A system includes a casing -liner, a first downhole separator, a production pump, and a second downhole separator disposed within a wellbore casing disposed in a wellbore. An annular disposal zone is defined between the casing-liner and the wellbore casing. First downhole separator is configured to receive a production fluid from a production zone and generate a hydrocarbon rich stream and a water stream including a solid medium. Production pump is configured to pump the hydrocarbon rich stream from the first downhole separator to a surface unit. Second downhole separator is configured to receive the water stream including the solid medium from the first downhole separator, separate the solid medium to generate a separated water stream, and dispose the solid medium to the annular disposal zone. The system further includes a tube configured to dispose the separated water stream from the second downhole separator to a water disposal zone in wellbore.

Description

A HYDROCARBON PRODUCTION SYSTEM AND AN
ASSOCIATED METHOD THEREOF
CROSS-REFERENCE TO RELATED APPLICATIONS
[0001] This patent application claims priority and benefit under 35 U.S.C. § 119(e) from U.S. Provisional Application No. 62/195,814 (GE DOCKET NO. 281177-1) entitled "SYSTEM AND METHOD FOR WELL PARTITION AND DOWNHOLE SEPARATION OF WELL FLUIDS", filed on July 23, 2015, which is incorporated by reference herein in its entirety.
BACKGROUND
[0002] Embodiments of the present invention relate to a hydrocarbon production system, and more particularly, to a system and method for separation and disposal of water and a solid medium from a production fluid.
[0003] Non-renewable hydrocarbon fluids such as oil and gas are widely used in various applications for generating energy. Such hydrocarbon fluids are generally extracted from the hydrocarbon wells which extend below a surface of earth to a region where the hydrocarbon fluids are available. Generally, the hydrocarbon fluids are not available in a purified form and are available as a mixture of hydrocarbon fluids, water, sand, and other particulate matter together referred to as a well fluid. Such well fluids are filtered using different mechanisms to extract a hydrocarbon rich stream and a water stream.
[0004] Generally, well fluids are extracted from a hydrocarbon well to a surface of the earth and then separated using a separator to produce oil and water. In such an approach, water separated from the well fluids is distributed and transported to a plurality of locations for disposal. One such location may include a water disposal zone located within the hydrocarbon well. However, such a process may increase capital investment and operational costs for water disposal. Further, disposal of water including sand and other particulate matter may result in plugging of the disposal zone. Further, such a process results in increased electric power consumption by the pumps used for transferring the well fluids to the surface. Further, any damage to the pumps due to the presence of the sand and other particulate matter in the well fluids is not prevented. [0005] Accordingly, there is a need for an enhanced system and method for separation and disposal of water and a solid medium from a production fluid.
BRIEF DESCRIPTION
[0006] In accordance with one exemplary embodiment, a system for separation and disposal of water and a solid medium from a production fluid is disclosed. The system includes a casing-liner, a first downhole separator, a production pump, a second downhole separator, and a tube. The casing-liner is disposed within a wellbore casing disposed in a wellbore to define an annular disposal zone between the casing-liner and the wellbore casing. The first downhole separator is disposed within the wellbore casing and is configured to receive a production fluid from a production zone and generate a hydrocarbon rich stream and a water stream including a solid medium from the production fluid. The production pump is disposed within the wellbore casing and coupled to the first downhole separator and a surface unit. The production pump is configured to pump the hydrocarbon rich stream from the first downhole separator to the surface unit via a channel. The second downhole separator is disposed above the casing-liner within the wellbore casing and coupled to the first downhole separator. The second downhole separator is configured to receive the water stream including the solid medium from the first downhole separator and separate the solid medium from the water stream to generate a separated water stream. Further, the second downhole separator is configured to dispose the solid medium to the annular disposal zone. The tube is coupled to the second downhole separator and configured to dispose the separated water stream from the second downhole separator to a water disposal zone in the wellbore.
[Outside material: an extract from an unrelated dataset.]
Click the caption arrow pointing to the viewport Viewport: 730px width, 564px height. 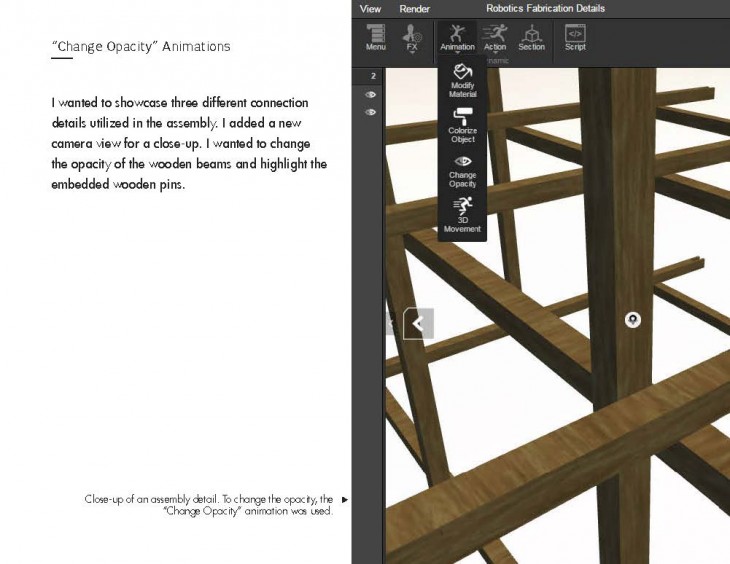345,499
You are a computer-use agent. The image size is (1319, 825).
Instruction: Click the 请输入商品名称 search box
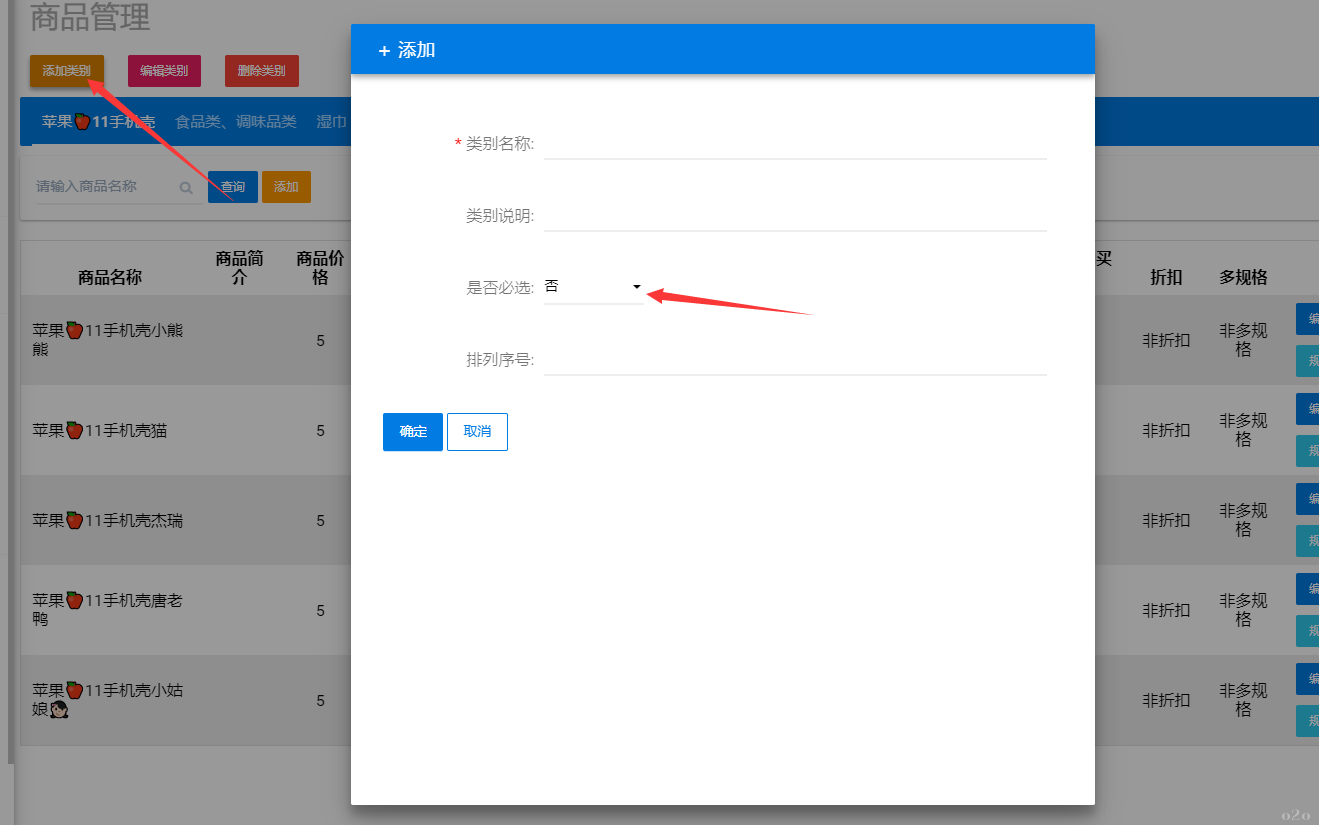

[0007] In accordance with another exemplary embodiment, a method for separation and disposal of water and a solid medium from a production fluid is disclosed. The method involves transferring a production fluid from a production zone to a first downhole separator disposed within a wellbore casing disposed within a wellbore. The method further involves generating a hydrocarbon rich stream and a water stream including the solid medium, from the production fluid, using the first downhole separator disposed within the wellbore casing. Further, the method involves feeding the hydrocarbon rich stream from the first downhole separator, using a production pump to a surface unit via a channel. The production pump is disposed within the wellbore casing. The method further involves transferring the water stream including the solid medium, from the first downhole separator to a second downhole separator disposed within the wellbore casing. Further, the method involves separating the solid medium from the water stream to generate a separated water stream, using the second downhole separator. The method further involves disposing the solid medium from the second downhole separator to an annular disposal zone defined between a casing-liner and the wellbore casing. The casing-liner is disposed within the wellbore casing and below the second downhole separator. Further, the method involves disposing the separated water stream from the second downhole separator to a water disposal zone in the wellbore, via a tube.
DRAWINGS
[0008] These and other features and aspects of embodiments of the present invention will become better understood when the following detailed description is read with reference to the accompanying drawings in which like characters represent like parts throughout the drawings, wherein:
[0009] FIG. 1 is a schematic diagram of a system disposed in a hydrocarbon well for separation and disposal of water and a solid medium from a production fluid in accordance with one exemplary embodiment; and
[0010] FIG.2 is a schematic diagram of a portion of the system disposed in the hydrocarbon well in accordance with the exemplary embodiment of FIG. 1.
DETAILED DESCRIPTION
[0011] Embodiments of the present invention discussed herein relate to a system and method for separation and disposal of water and solid medium from a production fluid. In one embodiment, the system includes a casing-liner, a first downhole separator, a production pump, a second downhole separator, and a tube disposed within a wellbore casing of a wellbore. The casing-liner is disposed within the wellbore casing to define an annular disposal zone between the casing-liner and the wellbore casing. The first downhole separator is disposed within the well bore casing configured to receive a production fluid from a production zone and generate a hydrocarbon rich stream and a water stream including a solid medium, from the production fluid. The production pump is disposed within the well bore casing and coupled to the first downhole separator and a surface unit and configured to pump the hydrocarbon rich stream from the first downhole separator to the surface unit via a channel. The second downhole separator is disposed above the casing-liner and coupled to the first downhole separator. The second downhole separator is configured to receive the water stream including the solid medium from the first downhole separator and separate the solid medium from the water stream to generate a separated water stream. The second downhole separator is further configured to dispose the solid medium to the annular disposal zone. The tube is coupled to the second downhole separator and configured to dispose the separated water stream from the second downhole separator to a water disposal zone in the wellbore.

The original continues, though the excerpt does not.